Strom wird günstiger – doch Gaspreise steigen bald für Verbraucher
Strom- und Gaspreise in Deutschland entwickeln sich gegenläufig
Während die Stromkosten weiter sinken, müssen Verbraucherinnen und Verbraucher bald mit höheren Gasrechnungen rechnen. Die Bundesnetzagentur warnt, dass Nachfolgeverträge für Gas teurer werden könnten – wenn auch nicht in dem Ausmaß wie nach dem russischen Angriff auf die Ukraine.
Die Preise für Strom gehen zurück, unter anderem wegen des wachsenden Anteils günstiger erneuerbarer Energien. Dennoch kommt es weiterhin zu negativen Börsenpreisen, wenn das Angebot die Nachfrage übersteigt. Klaus Müller, Präsident der Bundesnetzagentur, schlägt als Lösungsansätze den Ausbau von Speicherkapazitäten und die Abschaffung fester Einspeisevergütungen vor. Stattdessen solle Ökostrom direkt an der Börse gehandelt werden.
Müller zeigt sich offen für regulatorische Maßnahmen, falls die negativen Preise anhalten. Beim Gas mahnt er weiterhin zu sparsamem Umgang, da die Ressource begrenzt sei. Die meisten Haushalte profitieren zwar noch mindestens ein Jahr von Preisgarantien, doch künftige Verträge könnten weniger Schutz bieten.

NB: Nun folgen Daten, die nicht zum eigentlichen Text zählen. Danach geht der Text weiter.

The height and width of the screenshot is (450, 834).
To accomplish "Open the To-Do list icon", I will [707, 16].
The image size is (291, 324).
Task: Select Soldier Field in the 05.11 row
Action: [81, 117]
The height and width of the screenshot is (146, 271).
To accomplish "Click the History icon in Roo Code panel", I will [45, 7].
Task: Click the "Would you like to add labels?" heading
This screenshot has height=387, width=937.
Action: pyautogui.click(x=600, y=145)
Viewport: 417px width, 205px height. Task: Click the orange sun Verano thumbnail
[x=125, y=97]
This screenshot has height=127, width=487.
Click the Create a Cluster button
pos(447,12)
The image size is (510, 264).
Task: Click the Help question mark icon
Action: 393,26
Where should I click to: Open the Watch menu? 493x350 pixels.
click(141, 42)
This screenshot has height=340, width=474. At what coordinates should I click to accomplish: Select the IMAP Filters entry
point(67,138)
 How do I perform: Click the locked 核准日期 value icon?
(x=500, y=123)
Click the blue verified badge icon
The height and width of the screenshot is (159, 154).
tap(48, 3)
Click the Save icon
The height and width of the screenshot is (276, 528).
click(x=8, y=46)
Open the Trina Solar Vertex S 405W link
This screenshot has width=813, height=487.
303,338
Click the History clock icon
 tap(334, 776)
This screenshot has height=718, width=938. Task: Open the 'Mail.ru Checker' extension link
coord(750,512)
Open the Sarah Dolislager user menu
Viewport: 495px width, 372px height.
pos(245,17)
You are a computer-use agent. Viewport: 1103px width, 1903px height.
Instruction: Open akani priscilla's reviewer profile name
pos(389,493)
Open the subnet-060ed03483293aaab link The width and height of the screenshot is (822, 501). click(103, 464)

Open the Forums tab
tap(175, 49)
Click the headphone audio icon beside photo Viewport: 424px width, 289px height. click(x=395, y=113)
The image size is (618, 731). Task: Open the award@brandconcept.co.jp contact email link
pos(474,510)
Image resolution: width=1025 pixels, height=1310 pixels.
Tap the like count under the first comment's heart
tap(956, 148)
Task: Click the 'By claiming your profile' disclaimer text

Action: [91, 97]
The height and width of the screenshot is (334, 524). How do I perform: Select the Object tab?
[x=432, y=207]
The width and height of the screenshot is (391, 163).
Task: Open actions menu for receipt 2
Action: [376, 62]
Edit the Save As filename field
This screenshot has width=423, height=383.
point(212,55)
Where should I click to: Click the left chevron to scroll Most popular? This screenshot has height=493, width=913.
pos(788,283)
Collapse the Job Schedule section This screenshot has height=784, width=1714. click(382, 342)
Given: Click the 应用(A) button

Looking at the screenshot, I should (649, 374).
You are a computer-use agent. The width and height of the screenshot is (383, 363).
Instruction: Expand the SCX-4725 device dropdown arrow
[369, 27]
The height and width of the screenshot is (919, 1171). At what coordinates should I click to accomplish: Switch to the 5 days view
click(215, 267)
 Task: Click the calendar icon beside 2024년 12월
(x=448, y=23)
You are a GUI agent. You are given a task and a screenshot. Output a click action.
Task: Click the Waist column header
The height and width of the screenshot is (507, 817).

Eine weitere Erhöhung der Gaskosten für Verbraucher schließt die Behörde nicht aus. Beim Strom hingegen sorgen die erneuerbaren Energien für niedrige Preise. Wie sich diese Trends entwickeln, hängt von den Marktbedingungen und möglichen regulatorischen Änderungen in den kommenden Monaten ab.